• _ESTRATTO_:
Dal terzo studio, tra l’altro, si evince un dato impressionante per quel che concerne l’ansia e la depressione nella popolazione di Gaza. Il 75% circa della popolazione presenta questi disturbi e c’è la tendenza da parte di queste persone ad affidarsi con sempre maggior accanimento alla fede, alla famiglia e ai legami sociali, presagendo in questo modo una tendenza a posizioni conservatrici e fataliste.
Oltre questi 3 studi c’è da soffermarsi su un dato che completa la panoramica su questa guerra senza armi combattuta a colpi di tensione, ansia, paura.
Questa impossibilità di pensare a uno sbocco, di pensare ad andare avanti, a produrre, in una fetta di terra dove la povertà è altissima anche grazie a queste pratiche che annientano e annichiliscono gli uomini, costringe ad un’emarginazione non soltanto internazionale, economica, culturale, ma anche esistenziale, con in ultimo l’impossibilità ad alzare la testa e a lottare. In questo teatro di emarginazione c’è qualcosa che invece passa ovunque, valica i muri che per le persone sono insormontabili, supera blocchi economici solidissimi per tutte le altre merci. E’ la droga.

• _INFORMAZIONI FORNITE_:
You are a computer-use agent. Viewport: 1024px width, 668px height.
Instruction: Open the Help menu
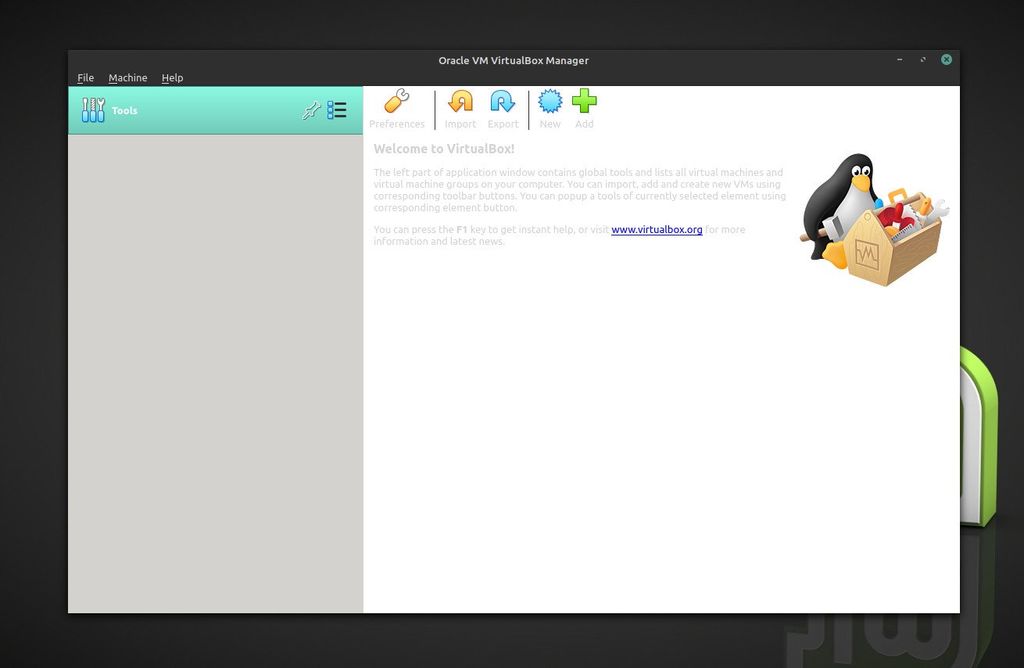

• _COMPITO DA SVOLGERE 1_:
Per favore, trascrivi parola per parola la parte dell'estratto che si apre con le parole "Dal terzo studio, tra" e si chiude con "tensione, ansia, paura.".
• _COMPITO DA SVOLGERE 2_:
Secondo l'estratto, quale percentuale della popolazione di Gaza presenta ansia e depressione?

• _RISPOSTA SCRITTA 1_:
Dal terzo studio, tra l’altro, si evince un dato impressionante per quel che concerne l’ansia e la depressione nella popolazione di Gaza. Il 75% circa della popolazione presenta questi disturbi e c’è la tendenza da parte di queste persone ad affidarsi con sempre maggior accanimento alla fede, alla famiglia e ai legami sociali, presagendo in questo modo una tendenza a posizioni conservatrici e fataliste.
Oltre questi 3 studi c’è da soffermarsi su un dato che completa la panoramica su questa guerra senza armi combattuta a colpi di tensione, ansia, paura.

• _RISPOSTA SCRITTA 2_:
Circa il 75%.